In all, 347 patients had a molecular relapse. Seventy-two patients had BCR/ABL >1%, and 11 lost their complete cytogenetic response. None of the patients progressed to accelerated phase or blast crisis.

Among patients who restarted TKI treatment, the median time to restart was 4.1 months. Fourteen patients restarted treatment without a loss of major molecular response.

Dr Richter noted that the study is still ongoing, but, thus far, more than 80% of patients who restarted TKI therapy have achieved MR4 again.

The molecular relapse-free survival was 62% at 6 months after TKI stop, 56% at 12 months, 52% at 24 months, and 49% at 36 months.

There were 9 on-trial deaths, none of which were related to CML. Five patients died while in remission.

Previous studies revealed a TKI withdrawal syndrome that consists of (mostly transient) musculoskeletal pain or discomfort. In this study, 30.9% of patients (n=235) reported musculoskeletal symptoms, 226 with grade 1-2 events and 9 with grade 3 events.

Prognostic factors

The researchers performed prognostic modeling in 448 patients who previously received imatinib. Univariate analysis revealed no significant association between molecular relapse-free survival at 6 months and age, gender, depth of molecular response, Sokal score, EURO score, EUTOS score, or ELTS score.

 

 

However, TKI treatment duration and MR4 duration were both significantly (P<0.001) associated with major molecular response status at 6 months.

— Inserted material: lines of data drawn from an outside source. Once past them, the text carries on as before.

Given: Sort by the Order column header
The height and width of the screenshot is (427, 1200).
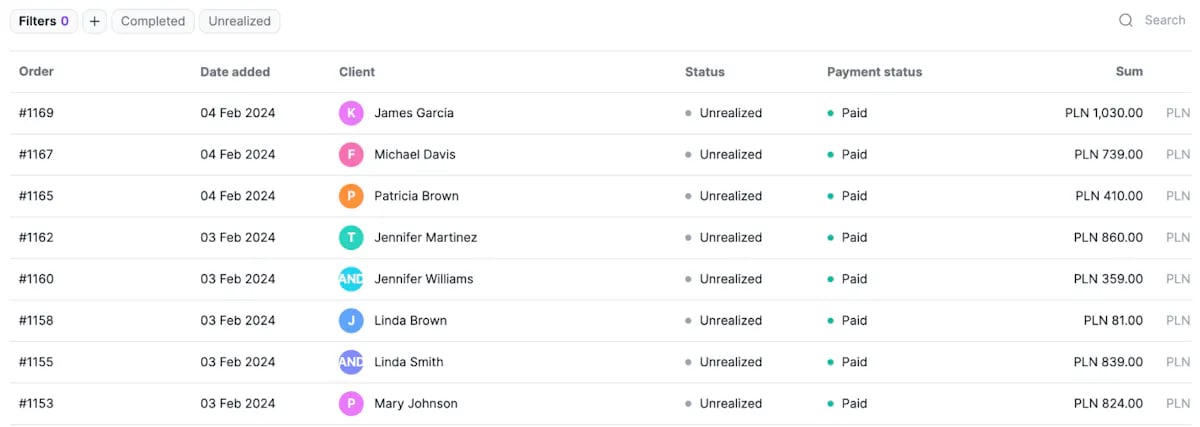Looking at the screenshot, I should pyautogui.click(x=36, y=72).
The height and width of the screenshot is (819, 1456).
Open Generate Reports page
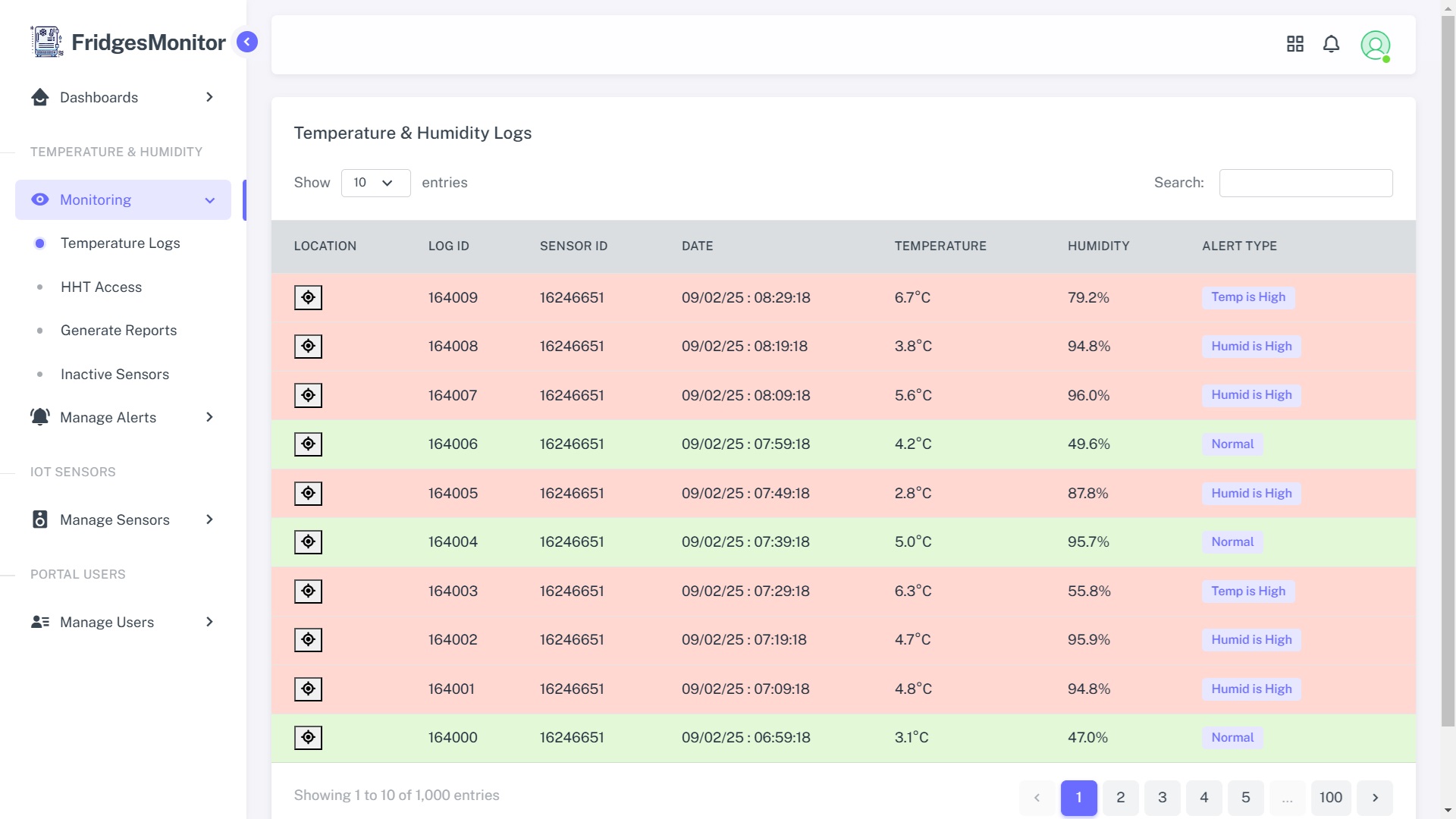tap(118, 330)
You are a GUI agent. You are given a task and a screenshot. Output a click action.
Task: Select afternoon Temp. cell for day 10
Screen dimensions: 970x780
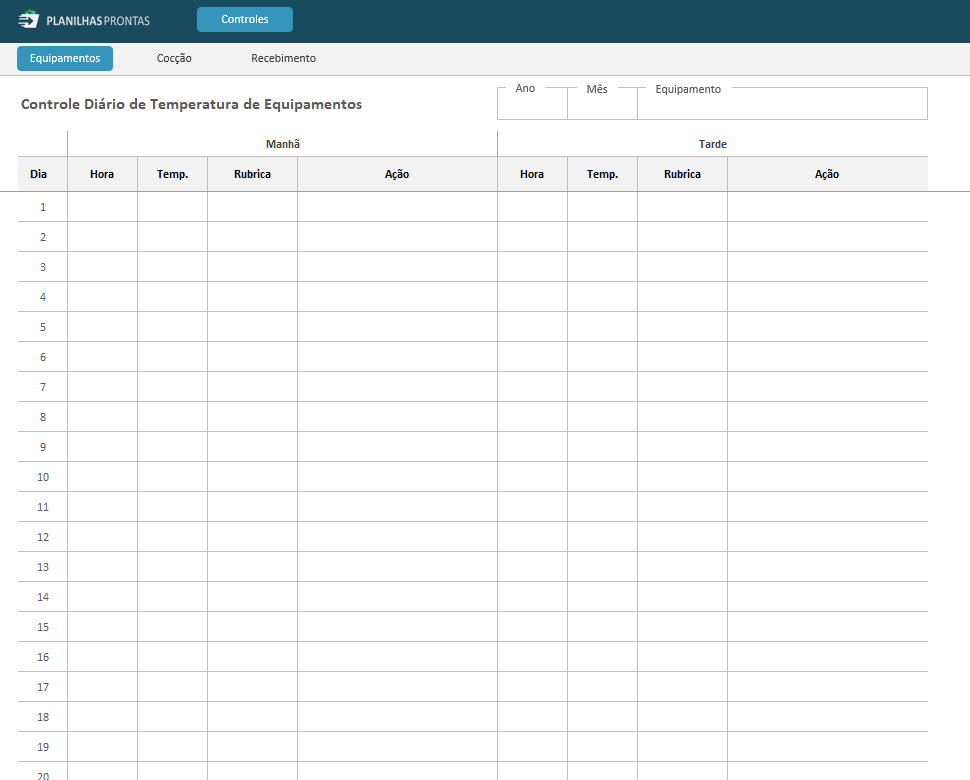click(x=602, y=477)
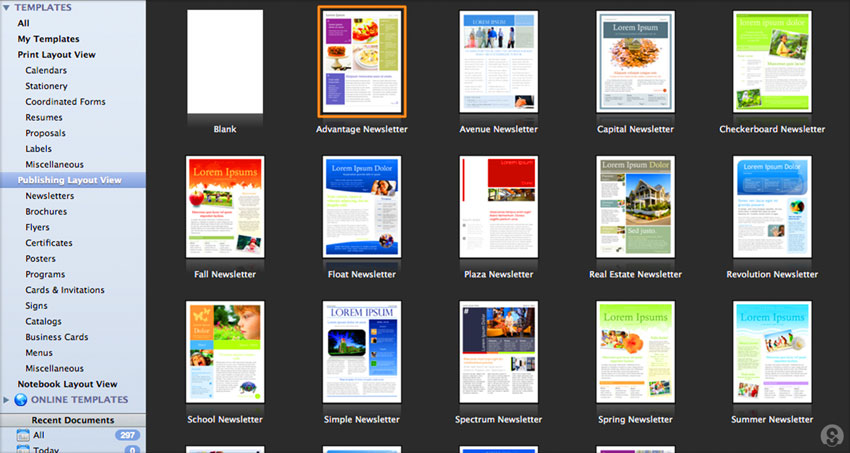
Task: Show My Templates list
Action: coord(48,39)
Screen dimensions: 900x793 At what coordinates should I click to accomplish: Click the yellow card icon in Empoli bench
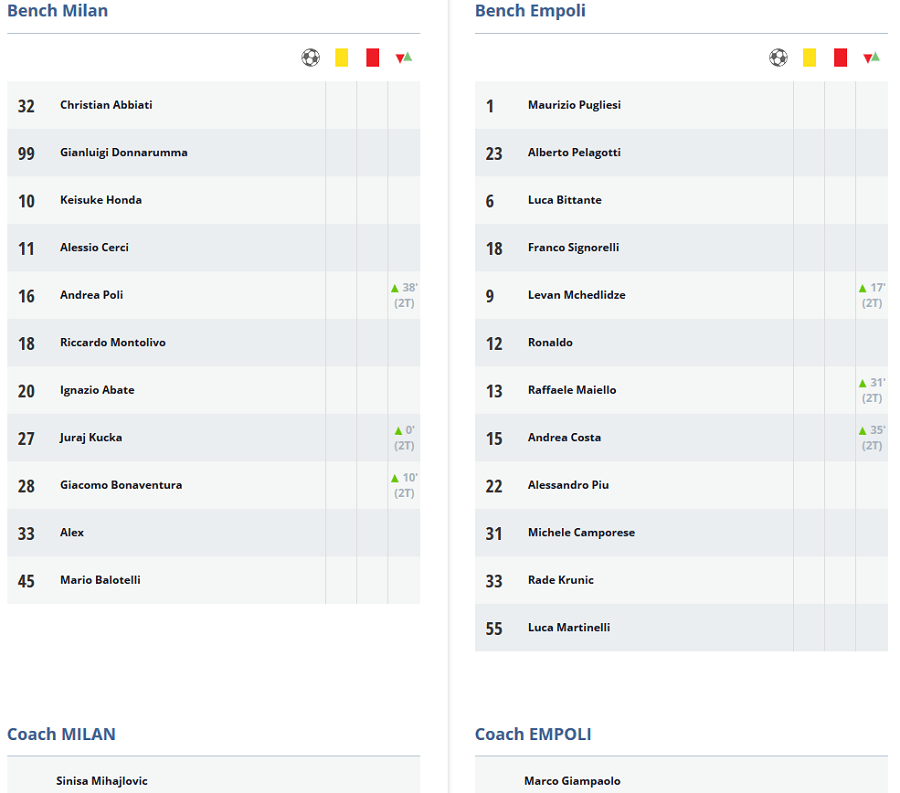(x=809, y=57)
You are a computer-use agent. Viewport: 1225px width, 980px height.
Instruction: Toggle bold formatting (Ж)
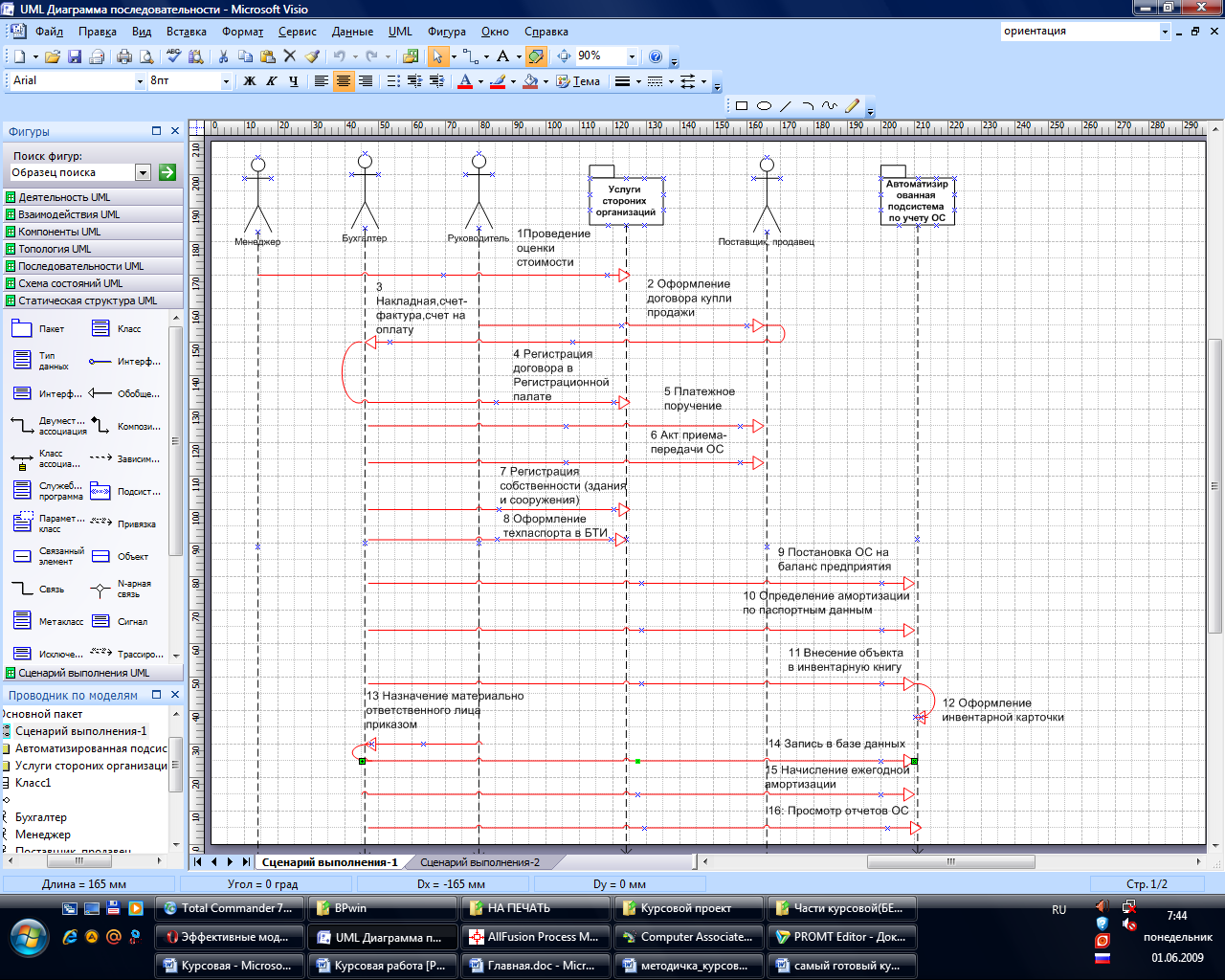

The odds ratio for treatment duration was 1.16 (95% CI, 1.08-1.25), which means that an additional year of imatinib treatment increases a patient’s odds of staying in major molecular response at 6 months by 16%.

The odds ratio for MR4 duration was also 1.16 (95% CI, 1.076-1.253), which means that an additional year in MR4 before TKI stop increases a patient’s odds of staying in major molecular response at 6 months by 16%.

Dr Richter noted that treatment duration and MR4 duration were highly correlated, which prevented a significant multiple model including both variables. He said the researchers will conduct further analyses to overcome the correlation between the 2 variables and determine an optimal cutoff for MR4 duration.

The team also plans to collect more data on pretreatment with interferon, as there is reason to suspect it has an influence on major molecular response duration after TKI discontinuation.

*Data in the abstract differ from data presented at the meeting.